In his reflection, Noble wrote:
“No one on the planet had better theology than Jesus, and yet we do not see Him drawing theological lines in the sand and excluding people who do not believe just like Him—in fact, we find Him often sitting with people who were nothing like Him at all…I am afraid that prayer isn’t what is needed for a spiritual awakening for our nation…but rather repentance of religious people who love theology more than Jesus… which has caused them to not be able to see people as Jesus saw them.”
Reasoning together, let’s explore some of Noble’s claims in light of four definitions from The Concise Dictionary of Christian Theology
Theologian – One who seeks to understand the doctrinal basis of a religion, ordinarily the religious that he or see espouses. A professional theologian is a person with advanced training in doctrinal studies who also teaches and writes.
Theological seminaries – Schools devoted to the study of theological subjects, particularly with the aim of preparing persons for professional ministerial service
Theology proper – Study of the Doctrine of God.
Ten Commandments, the – The most basic part of the law given by God to Israel at Mount Sinai. The Ten Commands are recorded in Exodus 20 and Deuteronomy 5
The Claims of Perry Noble
Claim #1 – No one had a better theology that Jesus.
To be really nit-picky, no one has better theology than Jesus given that Jesus is still alive. Verb tense issues aside, this statement is true. Since Jesus is God, it is impossible for anyone to have better theology than Jesus. After all, theology proper is “the study of the doctrine of God” and Jesus is God.
Claim #2 – We do not see Jesus drawing theological lines in the sand and excluding people who believe just like him.

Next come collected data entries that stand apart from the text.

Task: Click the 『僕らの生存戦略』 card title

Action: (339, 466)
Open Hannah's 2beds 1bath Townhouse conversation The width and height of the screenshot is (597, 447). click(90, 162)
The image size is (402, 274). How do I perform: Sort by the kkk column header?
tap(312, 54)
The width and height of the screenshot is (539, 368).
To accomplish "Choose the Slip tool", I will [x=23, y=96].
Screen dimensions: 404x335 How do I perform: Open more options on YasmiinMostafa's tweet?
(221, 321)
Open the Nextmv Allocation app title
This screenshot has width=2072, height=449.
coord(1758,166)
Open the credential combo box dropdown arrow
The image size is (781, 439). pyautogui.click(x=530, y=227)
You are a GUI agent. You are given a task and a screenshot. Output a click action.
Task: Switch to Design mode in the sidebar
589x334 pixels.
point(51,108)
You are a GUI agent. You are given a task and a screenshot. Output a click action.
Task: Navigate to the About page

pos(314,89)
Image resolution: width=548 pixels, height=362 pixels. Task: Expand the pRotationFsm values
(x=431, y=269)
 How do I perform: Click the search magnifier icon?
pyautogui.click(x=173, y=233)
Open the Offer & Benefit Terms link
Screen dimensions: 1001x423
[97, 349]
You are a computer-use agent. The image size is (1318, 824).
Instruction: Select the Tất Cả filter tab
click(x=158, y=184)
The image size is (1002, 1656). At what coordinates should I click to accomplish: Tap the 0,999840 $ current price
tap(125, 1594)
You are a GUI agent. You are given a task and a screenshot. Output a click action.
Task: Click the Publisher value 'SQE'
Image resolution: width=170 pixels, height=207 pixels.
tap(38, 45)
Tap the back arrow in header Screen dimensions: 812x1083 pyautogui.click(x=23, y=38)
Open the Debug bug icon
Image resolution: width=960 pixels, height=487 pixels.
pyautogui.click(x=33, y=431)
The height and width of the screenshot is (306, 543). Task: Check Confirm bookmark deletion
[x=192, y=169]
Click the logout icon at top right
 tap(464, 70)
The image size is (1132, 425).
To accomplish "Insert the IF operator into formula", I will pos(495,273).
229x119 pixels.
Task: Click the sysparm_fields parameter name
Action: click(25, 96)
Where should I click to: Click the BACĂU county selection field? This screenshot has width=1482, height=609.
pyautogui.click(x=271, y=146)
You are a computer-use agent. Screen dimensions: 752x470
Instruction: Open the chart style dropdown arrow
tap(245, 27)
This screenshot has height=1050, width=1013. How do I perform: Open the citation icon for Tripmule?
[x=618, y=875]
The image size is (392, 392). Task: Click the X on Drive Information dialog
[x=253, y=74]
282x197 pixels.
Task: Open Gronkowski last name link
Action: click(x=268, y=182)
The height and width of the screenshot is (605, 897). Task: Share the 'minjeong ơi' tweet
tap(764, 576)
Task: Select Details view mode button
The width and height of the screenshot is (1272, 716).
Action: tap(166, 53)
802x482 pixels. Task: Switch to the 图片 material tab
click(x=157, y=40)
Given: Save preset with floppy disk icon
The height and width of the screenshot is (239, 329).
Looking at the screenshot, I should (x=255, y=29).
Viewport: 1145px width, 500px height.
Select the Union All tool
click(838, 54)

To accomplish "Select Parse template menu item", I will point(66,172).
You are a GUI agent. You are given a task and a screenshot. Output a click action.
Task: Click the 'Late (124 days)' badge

In Matthew 25:31-41, Jesus explains that He will literally separate people into two sides and exclude the group on the left from His kindgom. In Revelation 20:11-15, Jesus is depicted as accepting the group of people who have accepted Him as Savior into His eternal presence and casting out (excluding) the group that has not done so into eternal damnation. Scripture demonstrates Noble’s statement to be dreadfully wrong. It should not escape notice that Noble carefully phrased his statement to read “just like” Jesus. Certainly regenerate people who are misinformed about some point of doctrine will make it to Heaven. Yet, when put in the context of Seventh Day Adventism, Noble’s statement fails, despite its careful wording, miserably. Consider the statement in the context of the SDA religion: “We do not see Jesus drawing theological lines in the sand and excluding people who believe that the angel Michael and He are the same person and that people do not suffer eternally in Hell.” It’s a terrible statement.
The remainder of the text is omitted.